Kaum milenial tidak perlu kuatir dengan bidang bahasa. Kemampuan berbahasa dibutuhkan di berbagai bidang. Sebagai contoh seringkali pakar bahasa diundang oleh kepolisian bukan dalam rangka menjadi tersangka tetapi dimintai pendapat dan keterangan tentang bahasa. Bahasa berkaitan erat dengan budaya. Budaya merupakan sebuah alat yang berguna untuk memahami perilaku manusia di seluruh bumi juga di negeri kita sendiri. Akhir-akhir ini kita jumpai banyak kalangan muda sangat mencintai budaya ya yang bukan asli dari daerah kita.
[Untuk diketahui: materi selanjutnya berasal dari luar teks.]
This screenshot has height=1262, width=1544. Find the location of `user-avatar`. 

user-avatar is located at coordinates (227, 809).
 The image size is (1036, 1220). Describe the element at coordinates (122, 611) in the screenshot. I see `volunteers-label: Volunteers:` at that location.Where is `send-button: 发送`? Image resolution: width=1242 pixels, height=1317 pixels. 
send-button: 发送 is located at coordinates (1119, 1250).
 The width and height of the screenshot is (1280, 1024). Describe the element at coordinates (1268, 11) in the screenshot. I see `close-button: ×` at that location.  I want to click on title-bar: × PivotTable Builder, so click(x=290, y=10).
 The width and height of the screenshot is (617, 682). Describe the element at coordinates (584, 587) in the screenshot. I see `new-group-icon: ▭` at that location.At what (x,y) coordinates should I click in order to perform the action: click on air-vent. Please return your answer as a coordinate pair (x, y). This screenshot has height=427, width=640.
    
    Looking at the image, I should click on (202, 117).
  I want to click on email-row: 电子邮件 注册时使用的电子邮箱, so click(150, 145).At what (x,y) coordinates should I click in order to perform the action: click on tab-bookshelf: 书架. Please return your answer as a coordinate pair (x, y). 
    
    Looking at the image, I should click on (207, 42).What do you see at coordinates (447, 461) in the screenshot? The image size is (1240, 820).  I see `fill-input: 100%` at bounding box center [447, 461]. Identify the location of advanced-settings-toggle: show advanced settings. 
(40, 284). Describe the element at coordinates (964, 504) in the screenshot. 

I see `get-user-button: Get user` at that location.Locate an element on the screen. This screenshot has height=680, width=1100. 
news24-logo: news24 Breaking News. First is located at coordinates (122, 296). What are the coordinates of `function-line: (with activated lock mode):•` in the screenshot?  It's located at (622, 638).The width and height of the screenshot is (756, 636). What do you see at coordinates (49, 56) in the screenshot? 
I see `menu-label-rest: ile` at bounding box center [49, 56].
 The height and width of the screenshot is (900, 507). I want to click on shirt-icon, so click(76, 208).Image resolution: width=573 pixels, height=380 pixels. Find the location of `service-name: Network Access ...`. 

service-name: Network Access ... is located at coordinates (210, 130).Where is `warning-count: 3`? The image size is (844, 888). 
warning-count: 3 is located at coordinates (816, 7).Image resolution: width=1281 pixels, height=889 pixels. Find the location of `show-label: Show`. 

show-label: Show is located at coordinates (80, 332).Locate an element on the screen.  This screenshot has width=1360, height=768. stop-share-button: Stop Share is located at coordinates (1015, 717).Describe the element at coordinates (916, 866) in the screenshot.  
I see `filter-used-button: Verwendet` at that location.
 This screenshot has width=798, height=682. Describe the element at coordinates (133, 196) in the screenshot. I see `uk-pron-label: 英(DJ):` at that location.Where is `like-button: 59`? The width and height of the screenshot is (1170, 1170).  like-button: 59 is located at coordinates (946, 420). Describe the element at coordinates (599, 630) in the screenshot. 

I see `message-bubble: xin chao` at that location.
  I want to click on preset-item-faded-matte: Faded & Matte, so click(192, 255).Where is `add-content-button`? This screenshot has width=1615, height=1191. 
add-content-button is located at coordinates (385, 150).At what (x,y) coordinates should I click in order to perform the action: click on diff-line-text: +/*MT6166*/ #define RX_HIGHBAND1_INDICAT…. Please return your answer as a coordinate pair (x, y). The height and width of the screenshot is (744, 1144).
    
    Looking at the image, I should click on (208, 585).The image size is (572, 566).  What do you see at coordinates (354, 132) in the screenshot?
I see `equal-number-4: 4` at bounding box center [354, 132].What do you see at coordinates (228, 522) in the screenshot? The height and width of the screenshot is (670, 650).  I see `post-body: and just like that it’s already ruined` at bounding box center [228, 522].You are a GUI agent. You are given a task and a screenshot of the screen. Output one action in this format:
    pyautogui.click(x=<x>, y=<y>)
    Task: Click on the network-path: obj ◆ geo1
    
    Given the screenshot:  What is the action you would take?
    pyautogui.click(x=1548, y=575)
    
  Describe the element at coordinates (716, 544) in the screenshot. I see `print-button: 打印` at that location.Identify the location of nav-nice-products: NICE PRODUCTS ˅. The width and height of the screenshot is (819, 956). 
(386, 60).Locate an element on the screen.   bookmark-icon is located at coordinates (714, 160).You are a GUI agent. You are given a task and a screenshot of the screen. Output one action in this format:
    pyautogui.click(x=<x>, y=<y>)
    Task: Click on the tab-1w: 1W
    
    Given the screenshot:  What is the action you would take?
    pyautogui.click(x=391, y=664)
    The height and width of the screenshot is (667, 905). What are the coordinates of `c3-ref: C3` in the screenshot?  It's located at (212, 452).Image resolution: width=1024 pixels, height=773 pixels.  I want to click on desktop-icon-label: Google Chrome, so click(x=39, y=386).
Sebut saja budaya Korea, banyak yang tergila-gila dengan drakor atau drama Korea hingga mengubah pola hidupnya. Boleh mengagumi berbagai budaya tetapi budaya sendiri harus tetap dilestarikan.
Peringatan Bulan Bahasa yang dilakukan secara daring diikuti oleh siswa, guru dan karyawan dengan antusias. Acara dibuka langsung oleh kepala sekolah mengambil tema Berbahasa, Berbudaya, dan berkemajuan. Ia berpesan kepada semua siswa agar terus bersemangat untuk mendalami bahasa sebagai bekal berkiprah di tingkat internasional.